- _Data for processing_
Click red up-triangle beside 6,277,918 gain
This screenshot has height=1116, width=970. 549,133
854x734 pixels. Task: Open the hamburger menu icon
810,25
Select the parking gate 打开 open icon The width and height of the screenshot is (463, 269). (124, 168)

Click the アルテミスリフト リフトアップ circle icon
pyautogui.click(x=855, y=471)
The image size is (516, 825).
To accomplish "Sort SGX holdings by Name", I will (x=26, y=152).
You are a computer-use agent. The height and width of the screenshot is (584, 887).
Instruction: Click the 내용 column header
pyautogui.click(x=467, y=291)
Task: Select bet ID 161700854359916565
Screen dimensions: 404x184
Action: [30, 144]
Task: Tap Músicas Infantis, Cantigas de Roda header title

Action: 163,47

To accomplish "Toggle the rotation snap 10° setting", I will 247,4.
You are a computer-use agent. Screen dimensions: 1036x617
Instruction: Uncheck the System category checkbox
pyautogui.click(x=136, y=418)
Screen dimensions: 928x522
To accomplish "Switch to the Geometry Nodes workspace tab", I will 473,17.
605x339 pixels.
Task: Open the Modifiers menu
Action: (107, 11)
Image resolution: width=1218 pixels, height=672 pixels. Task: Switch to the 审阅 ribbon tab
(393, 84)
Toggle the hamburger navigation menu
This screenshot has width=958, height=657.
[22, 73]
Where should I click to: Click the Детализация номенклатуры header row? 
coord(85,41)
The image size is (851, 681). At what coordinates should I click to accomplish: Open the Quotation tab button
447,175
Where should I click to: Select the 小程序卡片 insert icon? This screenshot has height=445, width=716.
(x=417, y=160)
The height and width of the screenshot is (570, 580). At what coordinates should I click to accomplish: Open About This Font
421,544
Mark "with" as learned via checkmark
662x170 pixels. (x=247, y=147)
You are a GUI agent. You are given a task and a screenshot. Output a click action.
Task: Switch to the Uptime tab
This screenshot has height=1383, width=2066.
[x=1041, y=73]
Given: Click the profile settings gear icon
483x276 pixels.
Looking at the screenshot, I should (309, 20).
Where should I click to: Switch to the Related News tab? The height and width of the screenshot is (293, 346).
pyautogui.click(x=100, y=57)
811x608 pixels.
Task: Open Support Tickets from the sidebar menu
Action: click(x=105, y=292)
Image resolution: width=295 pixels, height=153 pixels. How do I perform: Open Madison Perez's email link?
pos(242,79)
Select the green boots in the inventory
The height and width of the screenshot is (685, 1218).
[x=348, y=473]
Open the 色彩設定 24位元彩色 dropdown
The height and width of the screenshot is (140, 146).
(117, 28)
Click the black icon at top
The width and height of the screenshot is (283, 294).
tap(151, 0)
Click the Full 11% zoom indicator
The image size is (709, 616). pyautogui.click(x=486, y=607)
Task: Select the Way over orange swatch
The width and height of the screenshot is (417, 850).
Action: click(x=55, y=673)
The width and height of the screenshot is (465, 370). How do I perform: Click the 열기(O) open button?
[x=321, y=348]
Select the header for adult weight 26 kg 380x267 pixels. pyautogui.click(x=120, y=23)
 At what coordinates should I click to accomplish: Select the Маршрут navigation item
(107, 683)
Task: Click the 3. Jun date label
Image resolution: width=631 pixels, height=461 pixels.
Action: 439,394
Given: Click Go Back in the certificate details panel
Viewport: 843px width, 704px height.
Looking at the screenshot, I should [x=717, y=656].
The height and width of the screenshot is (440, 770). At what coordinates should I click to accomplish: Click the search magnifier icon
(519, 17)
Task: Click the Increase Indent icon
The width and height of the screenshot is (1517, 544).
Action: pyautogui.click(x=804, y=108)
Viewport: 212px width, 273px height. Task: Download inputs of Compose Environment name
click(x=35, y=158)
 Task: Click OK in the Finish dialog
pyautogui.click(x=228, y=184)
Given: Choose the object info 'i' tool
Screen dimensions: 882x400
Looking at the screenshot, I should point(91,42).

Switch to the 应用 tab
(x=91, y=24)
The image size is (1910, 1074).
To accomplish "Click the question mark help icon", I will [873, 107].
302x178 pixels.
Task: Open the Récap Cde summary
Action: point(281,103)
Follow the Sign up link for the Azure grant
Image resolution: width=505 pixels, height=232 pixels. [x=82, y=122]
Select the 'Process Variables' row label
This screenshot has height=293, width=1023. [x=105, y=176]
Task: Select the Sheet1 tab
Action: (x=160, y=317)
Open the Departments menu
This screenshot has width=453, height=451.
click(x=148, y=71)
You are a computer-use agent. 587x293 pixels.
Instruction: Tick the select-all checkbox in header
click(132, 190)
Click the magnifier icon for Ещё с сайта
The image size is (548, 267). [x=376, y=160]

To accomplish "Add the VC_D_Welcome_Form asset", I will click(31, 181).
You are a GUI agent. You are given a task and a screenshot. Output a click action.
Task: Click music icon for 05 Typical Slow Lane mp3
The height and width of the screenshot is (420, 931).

- _Do this_
Copy all of the data above line for line, with no changes.

- _Solution to this exercise_
Click red up-triangle beside 6,277,918 gain
This screenshot has height=1116, width=970. 549,133
854x734 pixels. Task: Open the hamburger menu icon
810,25
Select the parking gate 打开 open icon The width and height of the screenshot is (463, 269). (124, 168)

Click the アルテミスリフト リフトアップ circle icon
pyautogui.click(x=855, y=471)
The image size is (516, 825).
To accomplish "Sort SGX holdings by Name", I will (x=26, y=152).
You are a computer-use agent. The height and width of the screenshot is (584, 887).
Instruction: Click the 내용 column header
pyautogui.click(x=467, y=291)
Task: Select bet ID 161700854359916565
Screen dimensions: 404x184
Action: [30, 144]
Task: Tap Músicas Infantis, Cantigas de Roda header title

Action: 163,47

To accomplish "Toggle the rotation snap 10° setting", I will 247,4.
You are a computer-use agent. Screen dimensions: 1036x617
Instruction: Uncheck the System category checkbox
pyautogui.click(x=136, y=418)
Screen dimensions: 928x522
To accomplish "Switch to the Geometry Nodes workspace tab", I will 473,17.
605x339 pixels.
Task: Open the Modifiers menu
Action: (107, 11)
Image resolution: width=1218 pixels, height=672 pixels. Task: Switch to the 审阅 ribbon tab
(393, 84)
Toggle the hamburger navigation menu
This screenshot has width=958, height=657.
[22, 73]
Where should I click to: Click the Детализация номенклатуры header row? 
coord(85,41)
The image size is (851, 681). At what coordinates should I click to accomplish: Open the Quotation tab button
447,175
Where should I click to: Select the 小程序卡片 insert icon? This screenshot has height=445, width=716.
(x=417, y=160)
The height and width of the screenshot is (570, 580). At what coordinates should I click to accomplish: Open About This Font
421,544
Mark "with" as learned via checkmark
662x170 pixels. (x=247, y=147)
You are a GUI agent. You are given a task and a screenshot. Output a click action.
Task: Switch to the Uptime tab
This screenshot has height=1383, width=2066.
[x=1041, y=73]
Given: Click the profile settings gear icon
483x276 pixels.
Looking at the screenshot, I should (309, 20).
Where should I click to: Switch to the Related News tab? The height and width of the screenshot is (293, 346).
pyautogui.click(x=100, y=57)
811x608 pixels.
Task: Open Support Tickets from the sidebar menu
Action: click(x=105, y=292)
Image resolution: width=295 pixels, height=153 pixels. How do I perform: Open Madison Perez's email link?
pos(242,79)
Select the green boots in the inventory
The height and width of the screenshot is (685, 1218).
[x=348, y=473]
Open the 色彩設定 24位元彩色 dropdown
The height and width of the screenshot is (140, 146).
(117, 28)
Click the black icon at top
The width and height of the screenshot is (283, 294).
tap(151, 0)
Click the Full 11% zoom indicator
The image size is (709, 616). pyautogui.click(x=486, y=607)
Task: Select the Way over orange swatch
The width and height of the screenshot is (417, 850).
Action: click(x=55, y=673)
The width and height of the screenshot is (465, 370). How do I perform: Click the 열기(O) open button?
[x=321, y=348]
Select the header for adult weight 26 kg 380x267 pixels. pyautogui.click(x=120, y=23)
 At what coordinates should I click to accomplish: Select the Маршрут navigation item
(107, 683)
Task: Click the 3. Jun date label
Image resolution: width=631 pixels, height=461 pixels.
Action: 439,394
Given: Click Go Back in the certificate details panel
Viewport: 843px width, 704px height.
Looking at the screenshot, I should [x=717, y=656].
The height and width of the screenshot is (440, 770). At what coordinates should I click to accomplish: Click the search magnifier icon
(519, 17)
Task: Click the Increase Indent icon
The width and height of the screenshot is (1517, 544).
Action: pyautogui.click(x=804, y=108)
Viewport: 212px width, 273px height. Task: Download inputs of Compose Environment name
click(x=35, y=158)
 Task: Click OK in the Finish dialog
pyautogui.click(x=228, y=184)
Given: Choose the object info 'i' tool
Screen dimensions: 882x400
Looking at the screenshot, I should point(91,42).

Switch to the 应用 tab
(x=91, y=24)
The image size is (1910, 1074).
To accomplish "Click the question mark help icon", I will [873, 107].
302x178 pixels.
Task: Open the Récap Cde summary
Action: point(281,103)
Follow the Sign up link for the Azure grant
Image resolution: width=505 pixels, height=232 pixels. [x=82, y=122]
Select the 'Process Variables' row label
This screenshot has height=293, width=1023. [x=105, y=176]
Task: Select the Sheet1 tab
Action: (x=160, y=317)
Open the Departments menu
This screenshot has width=453, height=451.
click(x=148, y=71)
You are a computer-use agent. 587x293 pixels.
Instruction: Tick the select-all checkbox in header
click(132, 190)
Click the magnifier icon for Ещё с сайта
The image size is (548, 267). [x=376, y=160]

To accomplish "Add the VC_D_Welcome_Form asset", I will click(31, 181).
You are a GUI agent. You are given a task and a screenshot. Output a click action.
Task: Click music icon for 05 Typical Slow Lane mp3
The height and width of the screenshot is (420, 931).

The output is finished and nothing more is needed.